Would you please output the data exactly, omitting no line?

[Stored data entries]
========================
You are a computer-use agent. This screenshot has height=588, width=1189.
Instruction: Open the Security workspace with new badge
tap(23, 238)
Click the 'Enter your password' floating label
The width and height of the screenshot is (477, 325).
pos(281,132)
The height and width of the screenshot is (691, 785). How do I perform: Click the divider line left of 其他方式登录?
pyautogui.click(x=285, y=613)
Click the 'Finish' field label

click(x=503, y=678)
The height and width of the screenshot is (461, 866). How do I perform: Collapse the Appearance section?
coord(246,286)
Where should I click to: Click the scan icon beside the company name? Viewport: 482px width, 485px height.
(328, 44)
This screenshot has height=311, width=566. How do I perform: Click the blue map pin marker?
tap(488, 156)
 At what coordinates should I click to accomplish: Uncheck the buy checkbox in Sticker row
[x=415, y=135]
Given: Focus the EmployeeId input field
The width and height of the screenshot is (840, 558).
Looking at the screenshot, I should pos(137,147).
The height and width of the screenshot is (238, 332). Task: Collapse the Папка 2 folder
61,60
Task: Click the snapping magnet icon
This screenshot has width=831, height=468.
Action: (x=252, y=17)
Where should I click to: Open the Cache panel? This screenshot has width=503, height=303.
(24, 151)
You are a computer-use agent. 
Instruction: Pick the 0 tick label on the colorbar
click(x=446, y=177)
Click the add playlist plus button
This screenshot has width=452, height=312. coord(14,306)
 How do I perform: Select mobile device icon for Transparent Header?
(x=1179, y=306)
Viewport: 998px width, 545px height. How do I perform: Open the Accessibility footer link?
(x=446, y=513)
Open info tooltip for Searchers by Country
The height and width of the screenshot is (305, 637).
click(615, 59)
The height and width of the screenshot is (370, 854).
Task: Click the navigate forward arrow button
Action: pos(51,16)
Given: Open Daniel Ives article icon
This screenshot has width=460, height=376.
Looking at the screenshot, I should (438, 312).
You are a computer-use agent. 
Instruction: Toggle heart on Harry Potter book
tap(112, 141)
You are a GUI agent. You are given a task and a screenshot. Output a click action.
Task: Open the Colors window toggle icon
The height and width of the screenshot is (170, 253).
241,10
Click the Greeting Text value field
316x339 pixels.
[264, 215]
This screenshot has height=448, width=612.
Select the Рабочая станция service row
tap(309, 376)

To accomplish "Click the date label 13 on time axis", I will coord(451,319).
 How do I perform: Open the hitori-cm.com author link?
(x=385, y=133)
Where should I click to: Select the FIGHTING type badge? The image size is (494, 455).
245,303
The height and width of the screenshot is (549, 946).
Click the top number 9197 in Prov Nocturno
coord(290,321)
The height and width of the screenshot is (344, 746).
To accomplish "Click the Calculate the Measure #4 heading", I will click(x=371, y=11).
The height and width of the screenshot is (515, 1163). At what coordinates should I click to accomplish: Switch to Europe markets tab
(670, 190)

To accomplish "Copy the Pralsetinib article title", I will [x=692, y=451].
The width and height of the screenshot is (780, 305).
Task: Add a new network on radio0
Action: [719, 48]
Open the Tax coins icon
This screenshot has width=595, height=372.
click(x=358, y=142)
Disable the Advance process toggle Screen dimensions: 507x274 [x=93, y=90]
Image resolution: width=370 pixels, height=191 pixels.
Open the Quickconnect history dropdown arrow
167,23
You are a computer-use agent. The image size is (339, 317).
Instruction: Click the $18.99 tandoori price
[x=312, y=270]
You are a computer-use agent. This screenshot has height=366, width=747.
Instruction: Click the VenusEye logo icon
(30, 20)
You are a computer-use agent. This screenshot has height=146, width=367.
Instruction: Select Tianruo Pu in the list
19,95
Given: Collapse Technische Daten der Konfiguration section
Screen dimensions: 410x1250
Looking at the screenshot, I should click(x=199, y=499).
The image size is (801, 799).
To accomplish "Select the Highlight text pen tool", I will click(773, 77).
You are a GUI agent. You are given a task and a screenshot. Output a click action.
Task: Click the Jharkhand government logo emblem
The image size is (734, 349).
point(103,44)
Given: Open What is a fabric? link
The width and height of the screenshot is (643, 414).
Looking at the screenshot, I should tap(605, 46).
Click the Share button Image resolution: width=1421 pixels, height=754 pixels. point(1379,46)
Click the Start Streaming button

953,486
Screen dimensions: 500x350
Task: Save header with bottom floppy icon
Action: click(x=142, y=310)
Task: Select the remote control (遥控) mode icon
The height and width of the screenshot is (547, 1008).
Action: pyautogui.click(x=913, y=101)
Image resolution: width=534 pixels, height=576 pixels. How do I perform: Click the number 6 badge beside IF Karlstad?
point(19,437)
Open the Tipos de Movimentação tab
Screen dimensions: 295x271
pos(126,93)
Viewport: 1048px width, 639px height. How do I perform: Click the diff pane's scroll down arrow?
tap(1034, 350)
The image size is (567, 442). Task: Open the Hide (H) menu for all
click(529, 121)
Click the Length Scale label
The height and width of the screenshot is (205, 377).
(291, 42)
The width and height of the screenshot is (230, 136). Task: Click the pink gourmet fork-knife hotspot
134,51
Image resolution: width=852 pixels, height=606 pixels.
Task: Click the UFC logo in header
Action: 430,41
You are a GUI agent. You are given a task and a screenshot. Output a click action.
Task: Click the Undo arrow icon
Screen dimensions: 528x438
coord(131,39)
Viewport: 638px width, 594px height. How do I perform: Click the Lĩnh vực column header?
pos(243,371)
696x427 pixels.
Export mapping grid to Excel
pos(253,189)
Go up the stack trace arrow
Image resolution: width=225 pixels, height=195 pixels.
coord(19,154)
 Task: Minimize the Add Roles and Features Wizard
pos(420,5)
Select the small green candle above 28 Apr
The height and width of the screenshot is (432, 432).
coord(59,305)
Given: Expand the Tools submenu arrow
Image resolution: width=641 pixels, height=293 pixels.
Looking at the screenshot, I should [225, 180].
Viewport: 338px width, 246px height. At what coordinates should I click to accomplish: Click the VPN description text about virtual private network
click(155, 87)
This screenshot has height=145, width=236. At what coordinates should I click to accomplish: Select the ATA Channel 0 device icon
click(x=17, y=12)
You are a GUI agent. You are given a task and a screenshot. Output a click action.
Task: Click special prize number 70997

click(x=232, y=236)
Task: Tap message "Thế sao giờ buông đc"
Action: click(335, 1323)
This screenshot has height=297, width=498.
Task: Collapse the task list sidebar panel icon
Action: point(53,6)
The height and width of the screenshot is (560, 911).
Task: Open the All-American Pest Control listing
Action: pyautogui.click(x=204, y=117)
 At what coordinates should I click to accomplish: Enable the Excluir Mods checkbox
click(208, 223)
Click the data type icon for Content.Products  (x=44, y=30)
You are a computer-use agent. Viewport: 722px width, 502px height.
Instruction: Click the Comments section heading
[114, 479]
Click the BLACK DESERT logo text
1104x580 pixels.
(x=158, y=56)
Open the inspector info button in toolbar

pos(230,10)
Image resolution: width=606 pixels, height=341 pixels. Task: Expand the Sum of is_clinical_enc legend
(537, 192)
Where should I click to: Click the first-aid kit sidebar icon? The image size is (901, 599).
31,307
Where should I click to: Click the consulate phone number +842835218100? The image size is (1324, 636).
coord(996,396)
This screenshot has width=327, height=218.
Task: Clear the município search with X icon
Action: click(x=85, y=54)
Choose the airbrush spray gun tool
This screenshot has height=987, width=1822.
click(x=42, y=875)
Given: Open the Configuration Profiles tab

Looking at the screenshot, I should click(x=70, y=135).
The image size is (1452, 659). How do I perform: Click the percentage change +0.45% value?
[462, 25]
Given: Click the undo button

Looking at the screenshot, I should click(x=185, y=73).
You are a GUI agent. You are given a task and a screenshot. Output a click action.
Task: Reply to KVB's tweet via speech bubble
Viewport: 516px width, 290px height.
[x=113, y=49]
========================
▶ [THE COMPLETED TASK]
You are a computer-use agent. This screenshot has height=588, width=1189.
Instruction: Open the Security workspace with new badge
tap(23, 238)
Click the 'Enter your password' floating label
The width and height of the screenshot is (477, 325).
pos(281,132)
The height and width of the screenshot is (691, 785). How do I perform: Click the divider line left of 其他方式登录?
pyautogui.click(x=285, y=613)
Click the 'Finish' field label

click(x=503, y=678)
The height and width of the screenshot is (461, 866). How do I perform: Collapse the Appearance section?
coord(246,286)
Where should I click to: Click the scan icon beside the company name? Viewport: 482px width, 485px height.
(328, 44)
This screenshot has height=311, width=566. How do I perform: Click the blue map pin marker?
tap(488, 156)
 At what coordinates should I click to accomplish: Uncheck the buy checkbox in Sticker row
[x=415, y=135]
Given: Focus the EmployeeId input field
The width and height of the screenshot is (840, 558).
Looking at the screenshot, I should pos(137,147).
The height and width of the screenshot is (238, 332). Task: Collapse the Папка 2 folder
61,60
Task: Click the snapping magnet icon
This screenshot has width=831, height=468.
Action: (x=252, y=17)
Where should I click to: Open the Cache panel? This screenshot has width=503, height=303.
(24, 151)
You are a computer-use agent. 
Instruction: Pick the 0 tick label on the colorbar
click(x=446, y=177)
Click the add playlist plus button
This screenshot has width=452, height=312. coord(14,306)
 How do I perform: Select mobile device icon for Transparent Header?
(x=1179, y=306)
Viewport: 998px width, 545px height. How do I perform: Open the Accessibility footer link?
(x=446, y=513)
Open info tooltip for Searchers by Country
The height and width of the screenshot is (305, 637).
click(615, 59)
The height and width of the screenshot is (370, 854).
Task: Click the navigate forward arrow button
Action: pos(51,16)
Given: Open Daniel Ives article icon
This screenshot has width=460, height=376.
Looking at the screenshot, I should (438, 312).
You are a computer-use agent. 
Instruction: Toggle heart on Harry Potter book
tap(112, 141)
You are a GUI agent. You are given a task and a screenshot. Output a click action.
Task: Open the Colors window toggle icon
The height and width of the screenshot is (170, 253).
241,10
Click the Greeting Text value field
316x339 pixels.
[264, 215]
This screenshot has height=448, width=612.
Select the Рабочая станция service row
tap(309, 376)

To accomplish "Click the date label 13 on time axis", I will coord(451,319).
 How do I perform: Open the hitori-cm.com author link?
(x=385, y=133)
Where should I click to: Select the FIGHTING type badge? The image size is (494, 455).
245,303
The height and width of the screenshot is (549, 946).
Click the top number 9197 in Prov Nocturno
coord(290,321)
The height and width of the screenshot is (344, 746).
To accomplish "Click the Calculate the Measure #4 heading", I will click(x=371, y=11).
The height and width of the screenshot is (515, 1163). At what coordinates should I click to accomplish: Switch to Europe markets tab
(670, 190)

To accomplish "Copy the Pralsetinib article title", I will [x=692, y=451].
The width and height of the screenshot is (780, 305).
Task: Add a new network on radio0
Action: [719, 48]
Open the Tax coins icon
This screenshot has width=595, height=372.
click(x=358, y=142)
Disable the Advance process toggle Screen dimensions: 507x274 [x=93, y=90]
Image resolution: width=370 pixels, height=191 pixels.
Open the Quickconnect history dropdown arrow
167,23
You are a computer-use agent. The image size is (339, 317).
Instruction: Click the $18.99 tandoori price
[x=312, y=270]
You are a computer-use agent. This screenshot has height=366, width=747.
Instruction: Click the VenusEye logo icon
(30, 20)
You are a computer-use agent. This screenshot has height=146, width=367.
Instruction: Select Tianruo Pu in the list
19,95
Given: Collapse Technische Daten der Konfiguration section
Screen dimensions: 410x1250
Looking at the screenshot, I should click(x=199, y=499).
The image size is (801, 799).
To accomplish "Select the Highlight text pen tool", I will click(773, 77).
You are a GUI agent. You are given a task and a screenshot. Output a click action.
Task: Click the Jharkhand government logo emblem
The image size is (734, 349).
point(103,44)
Given: Open What is a fabric? link
The width and height of the screenshot is (643, 414).
Looking at the screenshot, I should tap(605, 46).
Click the Share button Image resolution: width=1421 pixels, height=754 pixels. point(1379,46)
Click the Start Streaming button

953,486
Screen dimensions: 500x350
Task: Save header with bottom floppy icon
Action: click(x=142, y=310)
Task: Select the remote control (遥控) mode icon
The height and width of the screenshot is (547, 1008).
Action: pyautogui.click(x=913, y=101)
Image resolution: width=534 pixels, height=576 pixels. How do I perform: Click the number 6 badge beside IF Karlstad?
point(19,437)
Open the Tipos de Movimentação tab
Screen dimensions: 295x271
pos(126,93)
Viewport: 1048px width, 639px height. How do I perform: Click the diff pane's scroll down arrow?
tap(1034, 350)
The image size is (567, 442). Task: Open the Hide (H) menu for all
click(529, 121)
Click the Length Scale label
The height and width of the screenshot is (205, 377).
(291, 42)
The width and height of the screenshot is (230, 136). Task: Click the pink gourmet fork-knife hotspot
134,51
Image resolution: width=852 pixels, height=606 pixels.
Task: Click the UFC logo in header
Action: 430,41
You are a GUI agent. You are given a task and a screenshot. Output a click action.
Task: Click the Undo arrow icon
Screen dimensions: 528x438
coord(131,39)
Viewport: 638px width, 594px height. How do I perform: Click the Lĩnh vực column header?
pos(243,371)
696x427 pixels.
Export mapping grid to Excel
pos(253,189)
Go up the stack trace arrow
Image resolution: width=225 pixels, height=195 pixels.
coord(19,154)
 Task: Minimize the Add Roles and Features Wizard
pos(420,5)
Select the small green candle above 28 Apr
The height and width of the screenshot is (432, 432).
coord(59,305)
Given: Expand the Tools submenu arrow
Image resolution: width=641 pixels, height=293 pixels.
Looking at the screenshot, I should [225, 180].
Viewport: 338px width, 246px height. At what coordinates should I click to accomplish: Click the VPN description text about virtual private network
click(155, 87)
This screenshot has height=145, width=236. At what coordinates should I click to accomplish: Select the ATA Channel 0 device icon
click(x=17, y=12)
You are a GUI agent. You are given a task and a screenshot. Output a click action.
Task: Click special prize number 70997

click(x=232, y=236)
Task: Tap message "Thế sao giờ buông đc"
Action: click(335, 1323)
This screenshot has height=297, width=498.
Task: Collapse the task list sidebar panel icon
Action: point(53,6)
The height and width of the screenshot is (560, 911).
Task: Open the All-American Pest Control listing
Action: pyautogui.click(x=204, y=117)
 At what coordinates should I click to accomplish: Enable the Excluir Mods checkbox
click(208, 223)
Click the data type icon for Content.Products  (x=44, y=30)
You are a computer-use agent. Viewport: 722px width, 502px height.
Instruction: Click the Comments section heading
[114, 479]
Click the BLACK DESERT logo text
1104x580 pixels.
(x=158, y=56)
Open the inspector info button in toolbar

pos(230,10)
Image resolution: width=606 pixels, height=341 pixels. Task: Expand the Sum of is_clinical_enc legend
(537, 192)
Where should I click to: Click the first-aid kit sidebar icon? The image size is (901, 599).
31,307
Where should I click to: Click the consulate phone number +842835218100? The image size is (1324, 636).
coord(996,396)
This screenshot has width=327, height=218.
Task: Clear the município search with X icon
Action: click(x=85, y=54)
Choose the airbrush spray gun tool
This screenshot has height=987, width=1822.
click(x=42, y=875)
Given: Open the Configuration Profiles tab

Looking at the screenshot, I should click(x=70, y=135).
The image size is (1452, 659). How do I perform: Click the percentage change +0.45% value?
[462, 25]
Given: Click the undo button

Looking at the screenshot, I should click(x=185, y=73).
You are a GUI agent. You are given a task and a screenshot. Output a click action.
Task: Reply to KVB's tweet via speech bubble
Viewport: 516px width, 290px height.
[x=113, y=49]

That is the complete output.